Dan karena motor bergerak dengan mesin, dan mesin identik dengan panas, maka sudah takdir kalau pengendara motor identik dengan image "bengal". Harley Davidson, adalah buktinya. Jadi wajar saja kalau saat itu saya rela menepi, demi menatap satu demi satu mereka yang lewat dengan gagahnya. Saya menunggu Lorenzo Lamas.
Ternyata saya salah lagi. Tak satupun dari pengendara Harley itu yang tampak seperti Lorenzo Lamas, apalagi seperti Metallica atau Motorhead. Motornya memang mirip. Lebih bagus malah. Tapi penunggangnya beda. Yang lewat di depan saya, justru terlihat seperti cukong, atau pengusaha, atau politisi, atau lebih parah lagi, seperti polisi. Lalu dimana image outlawnya, kalau jaket kulit yang mereka pakai selalu bersih, rapi, mengkilap, bahkan masih bau toko ? Kecewa.
Jalan raya di malam minggu, ternyata penuh dengan kendaraan palsu. Tentu saja opini saya ini subjektif. Tidak semua remaja yang balapan liar di sepanjang jalan Veteran atau jalan Hertasning, melakukan itu buat ngeceng atau mencari jati diri.
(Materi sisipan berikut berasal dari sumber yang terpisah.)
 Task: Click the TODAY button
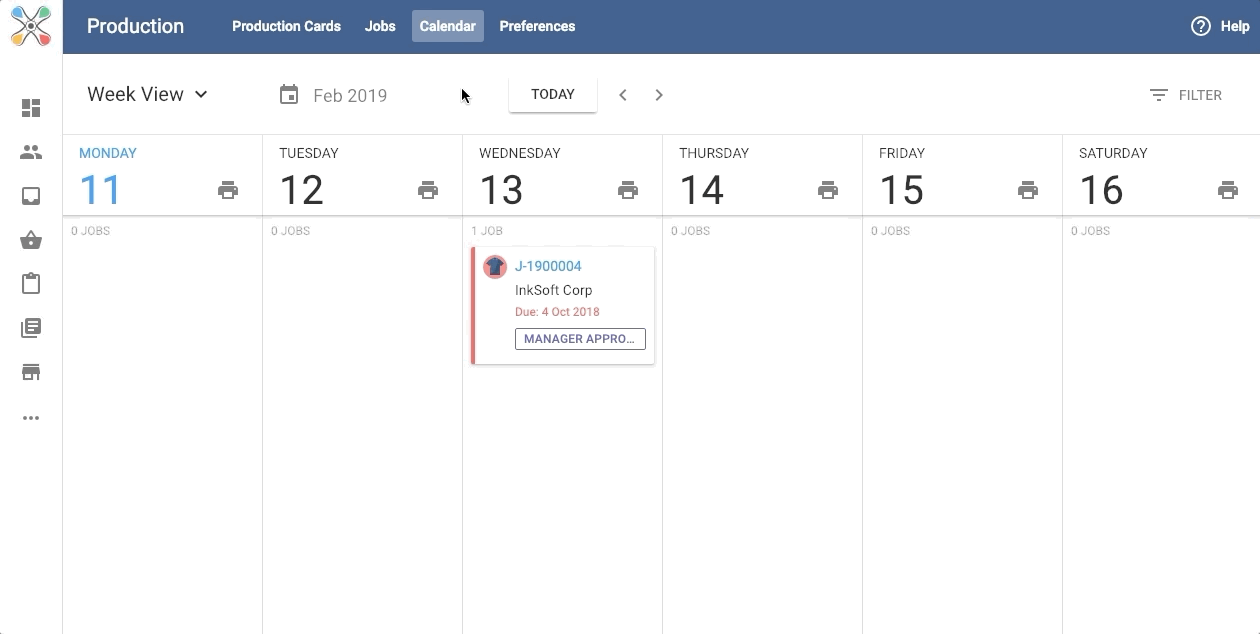pos(553,94)
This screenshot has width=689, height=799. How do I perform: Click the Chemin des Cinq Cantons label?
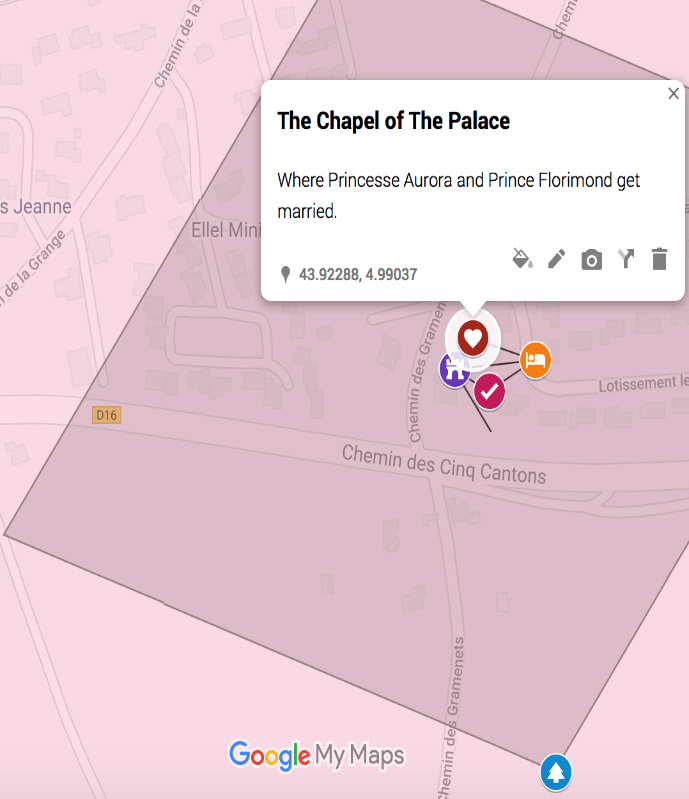point(444,463)
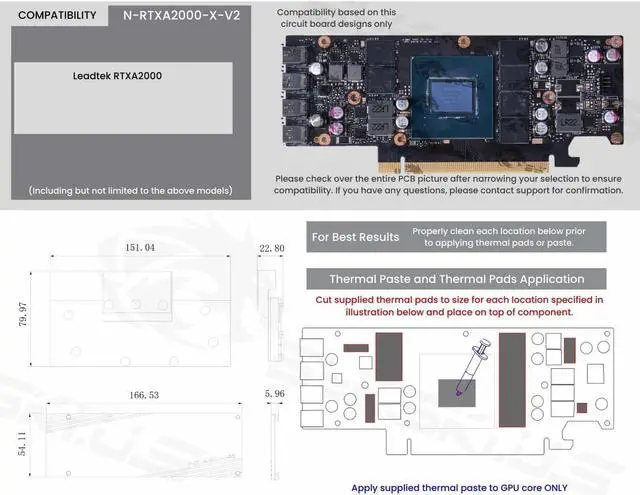Select the N-RTXA2000-X-V2 model header
640x495 pixels.
pos(174,16)
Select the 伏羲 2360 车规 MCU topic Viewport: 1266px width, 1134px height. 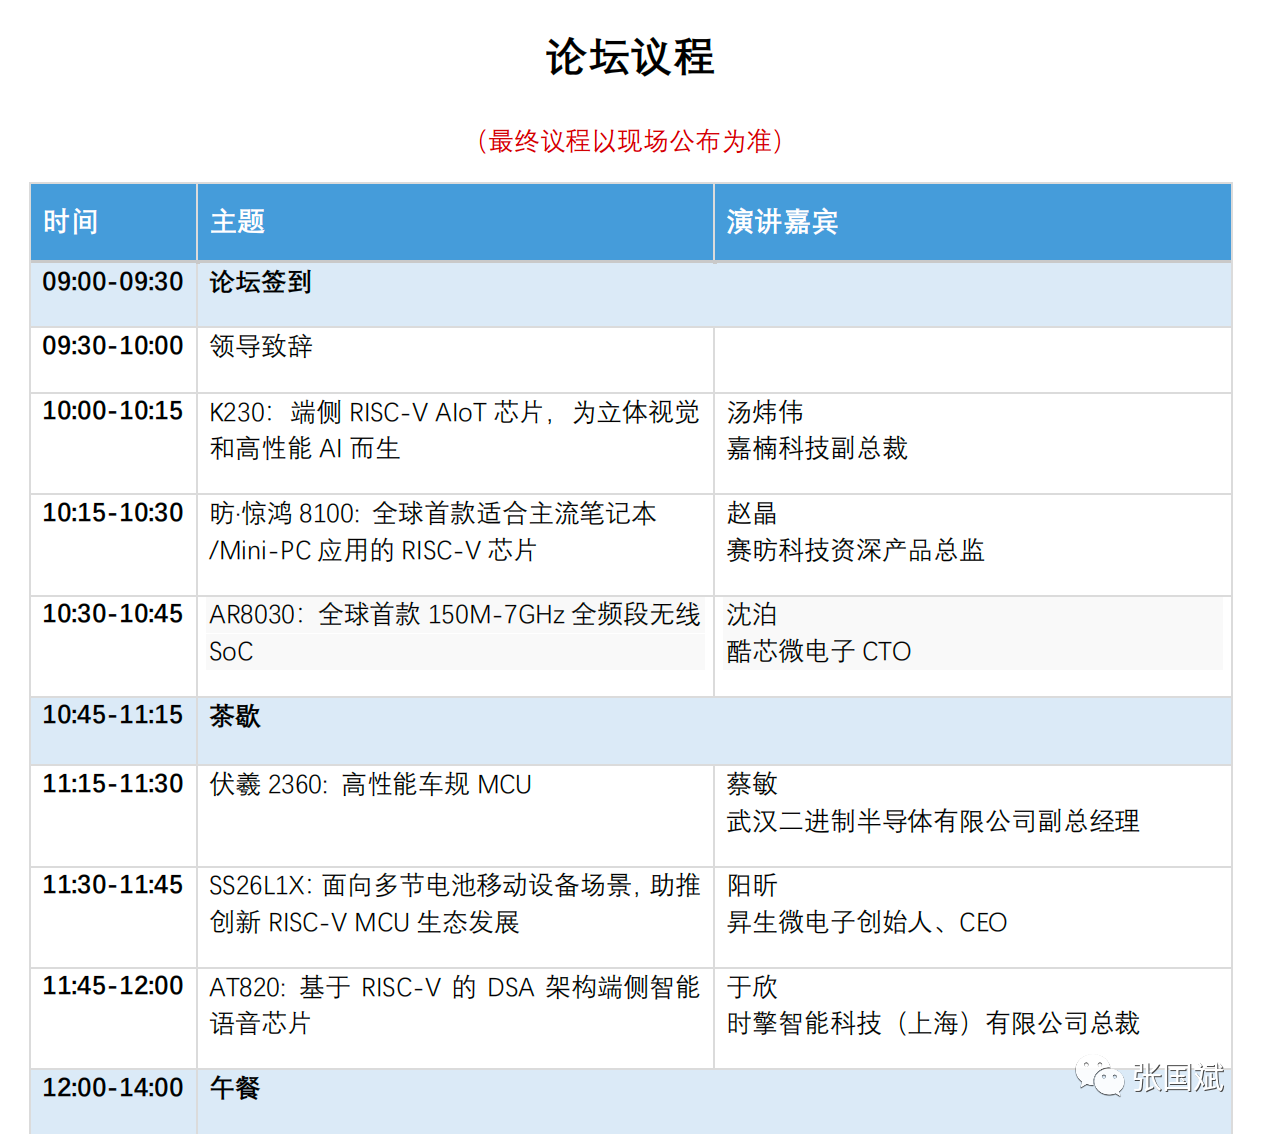pos(370,785)
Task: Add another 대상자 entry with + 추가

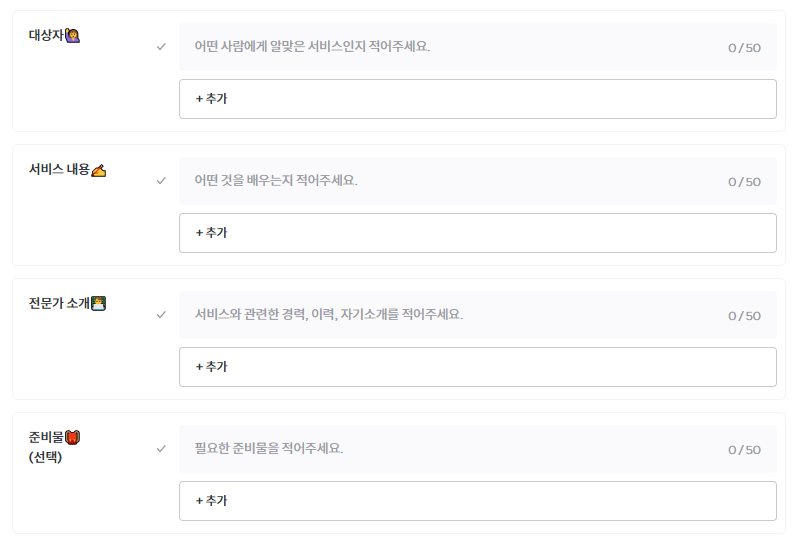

Pasti ada juga yang melakukannya karena memang cinta. Dan tidak semua pengendara Harley itu orang yang kelebihan sumber daya. Ada juga yang harus menderita, demi tabungan untuk merakit motornya. Itu pasti. Ada juga yang berandalan asli, yang gondrong dan brewoknya berantakan, menggila di atas motor gede di malam minggu. Tapi apa gunanya satu-dua orang yang asli, di antara belantara manusia palsu ? Tidak ada. Mereka tenggelam. Tenggelam diantara lautan kendaraan yang melesat dengan arah dan kecepatan radikal, tanpa bisa diprediksi, sementara saya, pengendara jalan yang reguler, harus selalu siap ditabrak dari belakang. Akhirnya pertanyaan saya berubah menjadi :
Kenapa anarki negatif ini hanya muncul di malam minggu ?
Ya, saya tahu. Pertanyaan ini pun tetap salah. Orang-orang ini dari malam kamis pun sudah balapan liar. Tapi masih malu-malu dan sadar teritori. Hanya di daerah-daerah tertentu saja mereka beraksi. Tapi, kalau malam minggu tiba, mereka menggila, meledak, tak tertahankan. Bahkan polisi pun hanya bisa berdiri pasang badan di pinggir jalan, sambil mungkin diam-diam buka taruhan siapa yang menang. Tapi kenapa ? Kenapa kegilaan ini hanya terjadi di malam minggu ?
Ternyata jawabannya sederhana saja. Jawaban yang saya sudah lama melupakannya. Kegilaan lalu lintas ini terjadi karena, ternyata, masih banyak di antara kita yang maboknya cuma seminggu sekali. Kodong. Pantas kacau sekali.